EXCERPT PROVIDED -
:::::
Directional couplers

Directional couplers are two waveguides with a small gap between them that “couple,” or transfer, light from one waveguide to another. The term “coupling” comes from multiple eigenmodes of a waveguide interacting with light, resulting in light being transferred between the modes. Small parts of waveguide modes’ electric fields are outside the waveguide, these are called evanescent fields (you can read about them more here). When the evanescent field of a waveguide mode overlap with a second waveguide, some of the light is transferred between the modes as the light propagates. This effect can be used to split or combine light in photonic circuits. The amount of light transferred depends on several things:

• coupling length: the length of the region where the waveguides are close enough for their modes to overlap

• phase of the incident light

• coupler gap: the distance between the waveguides

• waveguide geometry and material

• wavelength of the light

Layout of a directional coupler in gdsfactory

Directional couplers can be designed to produce any ratio of power at the outputs, e.g. 50/50, 75/25, or even a 100/0 split where all the input power in one waveguide is coupled to the other. The fraction of power that is coupled from one waveguide to another is dependent on geometric parameters and can be described as:

\[ \kappa ^2 = \frac {P_{\text{cross}}}{P_0} = \sin^2(CL)\]

Where \(\kappa\) is the field coupling, \(P_{\text{cross}}\) is the coupled power, \(P_0\) is the input power, \(C\) is the coupling coefficient, and \(L\) is the length of the coupler.

The coupling coefficient is found with supermode analysis.

Supermodes

Just like there are modes that exist in one waveguide, supermodes are modes that exist in multiple waveguides based on the interactions between them. These modes interact with each other and the combination of these interactions determines how light propagates in the specific waveguide system.

An “odd”/antisymmetric, supermode occurs when light in the two waveguides are \(180^\circ\) out of phase. Similarly, an even/symmetric, supermode occurs when the light in the two waveguides is in phase.
:::::
INFORMATION SUPPLIED -
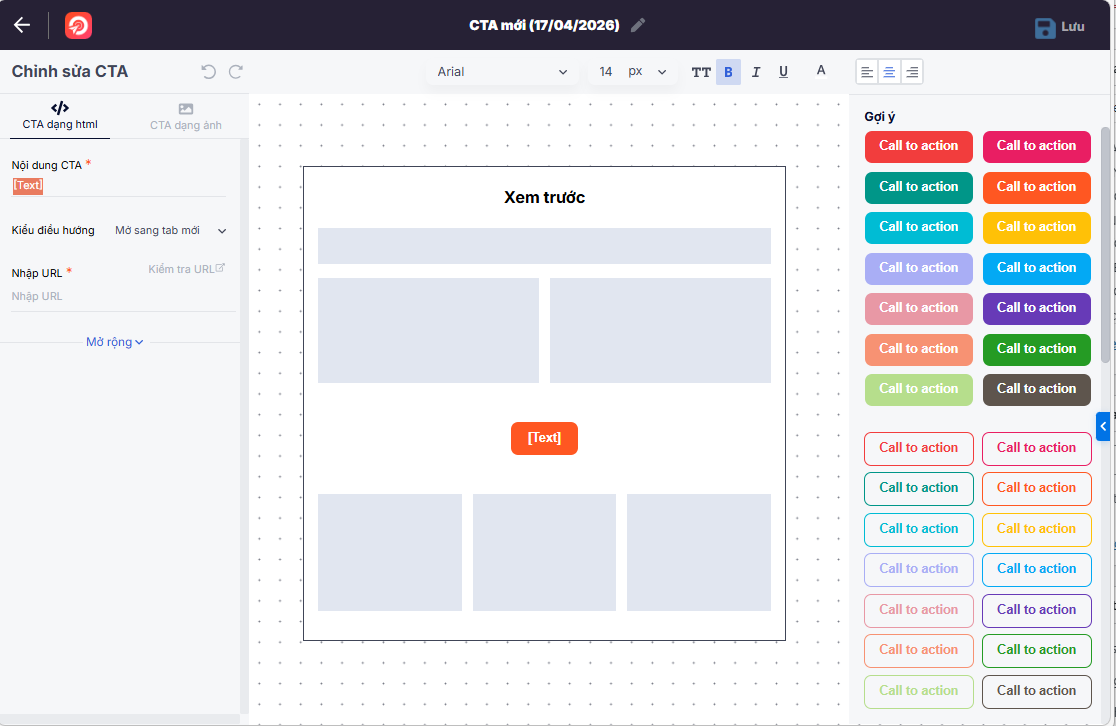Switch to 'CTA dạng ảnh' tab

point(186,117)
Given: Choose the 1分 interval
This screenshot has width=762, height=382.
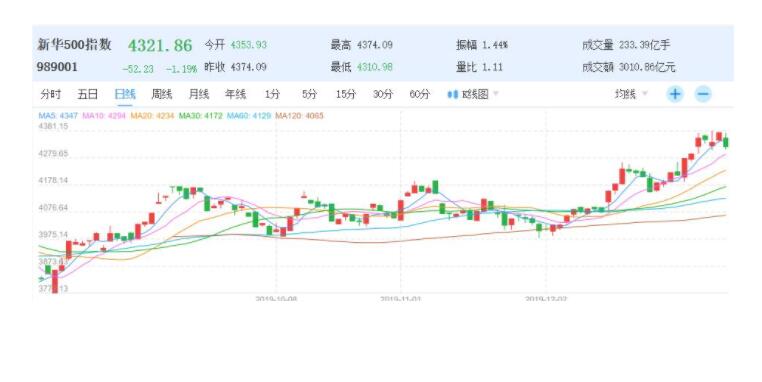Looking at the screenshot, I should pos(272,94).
:::::
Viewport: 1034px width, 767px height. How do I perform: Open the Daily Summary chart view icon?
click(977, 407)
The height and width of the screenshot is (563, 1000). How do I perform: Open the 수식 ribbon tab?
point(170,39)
:::::
YOUR TASKS -
1. Using the directional couplers text, decide whether each statement agrees with it: (a) the coupling coefficient is found with supermode analysis; (b) an even supermode occurs when the light in the two waveguides is 180° out of phase; (c) a directional coupler can send all the input power from one waveguide into the other. Answer yes or no for each and quote the words that settle it.
2. In the directional couplers text, what are the small parts of a waveguide mode's electric field that lie outside the waveguide called?
3. Carry the directional couplers text on past its last sentence.
The entries have nothing to do with what is asked here.

RESULTS OF THE EXERCISE -
1.
(a) Yes: "The coupling coefficient is found with supermode analysis."
(b) No: "an even/symmetric, supermode occurs when the light in the two waveguides is in phase."
(c) Yes: "or even a 100/0 split where all the input power in one waveguide is coupled to the other."

2. They are called evanescent fields.

3.
Visualizing supermodes

GDSFactory has a function that enables users to find the supermodes in a directional coupler, given the gap and permittivity of the waveguide core and cladding. Use the script below to visualize supermodes and their refractive indices. Change the gap value to see how the refractive indices of the even and odd mode change relative to each other as it increases or decreases. Also, notice how the electric field for an even mode is most intense between the waveguides, while for an odd field, the field is most intense inside of the waveguides.

import gplugins.modes as gm
import numpy as np

modes = gm.find_modes_coupler(
    core_widths=(0.5, 0.5),
    gaps=(0.3,), # CHANGE GAP VALUE
    core_material=3.45,
    clad_material=1.45,
    core_thickness=0.22,
    resolution=40,
    sz=6,
    nmodes=2,
)

m1 = modes[1] # even mode
m2 = modes[2] # odd mode

# Look to see how big of a difference there is between the two refractive indices
print("Refractive index of even mode:", m1.neff)
print("Refractive index of odd mode:", m2.neff)

# Plot the dielectric, shows index of refraction values in sidebar
m1.plot_eps()

# Plot the Electric field intensity of the modes
m1.plot_ey()
m2.plot_ey()

Coupling

The two supermodes that are used to find the coupling coefficient are the first two modes (like we found in the script above), which happen to be an even and odd mode, respectively.

The coupling coefficient to determine the desired coupling length for a directional coupler is found by:

(1)\[ C = \frac{\pi\Delta n}{\lambda} \]

where

\[ \Delta n = |n_{1} - n_{2}| = |n_{\text{eff,even}} - n_{\text{eff,odd}}| \]

The effective indices of the even and odd modes depend on

• the coupler gap

• the wavelength of light

• the waveguide geometry and material

Coupling length and the gap between waveguides

There is a function, find_coupling_vs_gap, in gdsfactory that allows you to find the coupling length (or crossover length) given the gap. It outputs a table detailing the gap width, even and odd mode refractive indices (ne and no, respectively), the coupling length in units of \(\mu m\) (lc), and the difference between ne and no, \(\Delta n\) (dn).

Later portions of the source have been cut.